キー転送という貢献が多いノードほど、キーの見つけやすさという利益を得ているわけです。

この回線速度は各ノードが設定するものであり評価としては弱いこともあり、 現在のWinnyでは階層構造自体はそれほど重要視されていません。 ただし、自分が持つ接続数上限が多いほど数多くの接続先を持ち、それに比例して入ってくるキーが多くなります。 つまり、高速なノードほどキー流量が増える点は同じです。

ここで補足をしておくと、 Winny内に保持するキーの最大数をまた設定することもできます。
これまでは、Winnyに入ってくるキー流量だけを考えていましたが、 入ってきたキーは設定された許容量を増えると古い順に捨てられます。 当然ながら、保存するキー最大数が多いほどCPU資源を使うことになりますし、 少なければ検索結果等をすぐに忘れてしまうことになります。
このトレードオフは、回線速度とほぼ同じようなものと考えて良いでしょう。

ダウン情報による初期優先度

ファイル検索のキーワードから三つをダウン情報とし、 接続する際に互いのダウン情報の類似度を計算します。 これをノードの評価値である優先度の初期値として利用します。

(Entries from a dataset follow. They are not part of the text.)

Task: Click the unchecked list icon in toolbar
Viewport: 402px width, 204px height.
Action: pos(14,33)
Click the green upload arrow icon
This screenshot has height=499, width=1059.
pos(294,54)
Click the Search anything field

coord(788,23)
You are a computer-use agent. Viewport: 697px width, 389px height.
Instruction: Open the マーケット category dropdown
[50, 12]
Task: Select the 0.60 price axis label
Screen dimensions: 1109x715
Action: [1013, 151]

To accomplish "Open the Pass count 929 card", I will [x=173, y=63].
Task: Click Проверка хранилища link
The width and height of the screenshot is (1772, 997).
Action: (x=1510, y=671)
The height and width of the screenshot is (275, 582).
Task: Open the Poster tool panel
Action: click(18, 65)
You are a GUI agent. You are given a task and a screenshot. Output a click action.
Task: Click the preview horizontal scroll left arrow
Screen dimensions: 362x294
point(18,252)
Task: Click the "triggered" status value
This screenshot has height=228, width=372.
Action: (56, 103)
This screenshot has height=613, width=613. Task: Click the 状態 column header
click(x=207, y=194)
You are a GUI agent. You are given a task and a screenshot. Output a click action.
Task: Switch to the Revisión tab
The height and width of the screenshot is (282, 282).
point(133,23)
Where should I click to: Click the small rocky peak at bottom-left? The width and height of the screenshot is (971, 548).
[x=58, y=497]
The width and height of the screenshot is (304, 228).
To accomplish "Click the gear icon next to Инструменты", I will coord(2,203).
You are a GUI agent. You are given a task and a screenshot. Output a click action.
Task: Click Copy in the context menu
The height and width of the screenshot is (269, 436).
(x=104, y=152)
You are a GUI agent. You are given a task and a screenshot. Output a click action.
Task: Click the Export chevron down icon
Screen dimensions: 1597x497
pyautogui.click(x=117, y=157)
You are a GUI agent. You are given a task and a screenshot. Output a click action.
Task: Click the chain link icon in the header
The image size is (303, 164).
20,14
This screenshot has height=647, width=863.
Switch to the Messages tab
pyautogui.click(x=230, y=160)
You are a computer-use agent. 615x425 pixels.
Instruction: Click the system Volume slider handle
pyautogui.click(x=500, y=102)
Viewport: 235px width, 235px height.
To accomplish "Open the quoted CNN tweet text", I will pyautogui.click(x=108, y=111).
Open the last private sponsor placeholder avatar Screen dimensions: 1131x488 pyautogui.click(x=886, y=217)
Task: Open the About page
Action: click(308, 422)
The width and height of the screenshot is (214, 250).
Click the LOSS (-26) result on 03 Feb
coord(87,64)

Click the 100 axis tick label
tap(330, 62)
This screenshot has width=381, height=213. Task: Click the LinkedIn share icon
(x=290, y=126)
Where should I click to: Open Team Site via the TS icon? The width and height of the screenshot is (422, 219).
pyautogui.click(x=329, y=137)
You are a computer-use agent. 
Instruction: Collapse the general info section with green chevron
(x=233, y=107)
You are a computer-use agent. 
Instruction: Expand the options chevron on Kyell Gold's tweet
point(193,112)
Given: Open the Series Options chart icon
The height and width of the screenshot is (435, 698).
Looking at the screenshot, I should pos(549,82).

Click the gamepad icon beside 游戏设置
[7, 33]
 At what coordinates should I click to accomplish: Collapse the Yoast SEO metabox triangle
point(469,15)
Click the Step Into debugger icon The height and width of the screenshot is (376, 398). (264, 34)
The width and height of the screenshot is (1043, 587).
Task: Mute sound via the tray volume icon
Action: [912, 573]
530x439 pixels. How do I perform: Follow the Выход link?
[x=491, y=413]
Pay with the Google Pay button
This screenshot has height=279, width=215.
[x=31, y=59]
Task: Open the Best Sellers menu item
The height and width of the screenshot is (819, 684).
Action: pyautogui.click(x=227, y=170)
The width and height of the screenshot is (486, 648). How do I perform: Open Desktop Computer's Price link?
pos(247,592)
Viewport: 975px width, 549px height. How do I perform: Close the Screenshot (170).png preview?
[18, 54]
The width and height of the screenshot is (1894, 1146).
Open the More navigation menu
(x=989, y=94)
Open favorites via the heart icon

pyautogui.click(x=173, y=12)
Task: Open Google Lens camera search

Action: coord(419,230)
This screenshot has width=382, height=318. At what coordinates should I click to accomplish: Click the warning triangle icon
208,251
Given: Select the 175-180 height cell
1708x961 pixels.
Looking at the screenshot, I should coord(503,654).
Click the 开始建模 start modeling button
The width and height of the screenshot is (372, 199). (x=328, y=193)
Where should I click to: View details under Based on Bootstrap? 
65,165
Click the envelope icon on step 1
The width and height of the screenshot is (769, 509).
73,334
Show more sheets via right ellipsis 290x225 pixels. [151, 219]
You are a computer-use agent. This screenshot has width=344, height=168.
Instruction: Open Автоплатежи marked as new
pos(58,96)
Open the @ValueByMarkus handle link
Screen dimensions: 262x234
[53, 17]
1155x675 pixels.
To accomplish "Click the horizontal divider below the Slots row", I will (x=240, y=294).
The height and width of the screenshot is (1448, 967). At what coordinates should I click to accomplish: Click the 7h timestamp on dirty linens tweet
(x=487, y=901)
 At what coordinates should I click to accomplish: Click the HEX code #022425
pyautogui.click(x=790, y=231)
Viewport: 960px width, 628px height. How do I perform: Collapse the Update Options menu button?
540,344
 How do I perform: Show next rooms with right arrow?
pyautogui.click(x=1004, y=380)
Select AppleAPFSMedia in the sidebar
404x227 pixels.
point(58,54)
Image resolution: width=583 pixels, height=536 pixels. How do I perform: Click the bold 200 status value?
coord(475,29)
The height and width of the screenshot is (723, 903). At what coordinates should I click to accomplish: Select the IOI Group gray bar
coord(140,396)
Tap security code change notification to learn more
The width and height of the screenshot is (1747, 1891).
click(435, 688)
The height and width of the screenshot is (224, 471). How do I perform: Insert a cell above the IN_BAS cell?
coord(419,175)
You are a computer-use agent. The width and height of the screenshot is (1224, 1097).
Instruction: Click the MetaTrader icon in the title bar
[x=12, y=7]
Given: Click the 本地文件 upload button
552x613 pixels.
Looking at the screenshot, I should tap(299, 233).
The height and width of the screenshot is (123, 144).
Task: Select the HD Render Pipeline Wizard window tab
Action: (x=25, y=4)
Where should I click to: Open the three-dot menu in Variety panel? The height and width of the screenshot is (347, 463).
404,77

Winnyの検索ネットワークには既に述べたように接続数上限がありますが、 この上限を超過した場合、この優先度が低いノードから切断されます。 お互いに優先度が高いノードと接続することで、 保持しているファイルや検索条件(ダウン情報)が似た傾向を持つノード同士が直接接続するようになり、 傾向が異なるノード同士はネットワーク上で離れていきます。
Winnyでは、この同傾向のノード群をクラスタと呼び、 クラスタ内のノードのお互いの傾向の偏りの強さをクラスタの密度と表したりします。

このダウン情報の類似度は、 全く異なる場合を0とし、一定の条件により加算されていきます。

転送の成功可否による優先度の増減

ダウン情報の類似度から求めた優先度は静的ですが、 さらにその相手からのダウンロードに成功したら1を加算、 ダウンロードに失敗したら減算することで優先度の信頼性を高めます。 実際にファイル(または、そのキャッシュ)を保持しているノードの優先度は高くなり、 自分と似たような検索条件(=ダウン情報)であってもファイルを持っていなければ優先度は は周囲のノードから切断されにくくなり、 クラスタの密度を高めます。

ノード評価の特徴

出せる資源を適切に配分するという観点から、 この3種類を考察してみます。

回線資源/CPU資源を提供する分だけ利益がある
1つめの回線速度と最大保持キー数によって、 自らが提供する資源をコントロールできますが、 既に述べたように資源を提供するほどファイルを発見しやすい等のメリットがあります。 逆に実際には提供できない程高く設定した場合に対しては、 以下のような対策が取られています。
自分が保持しているファイルを、希望する人に提供する
これは、2,3で述べたクラスタ化によって実現しています。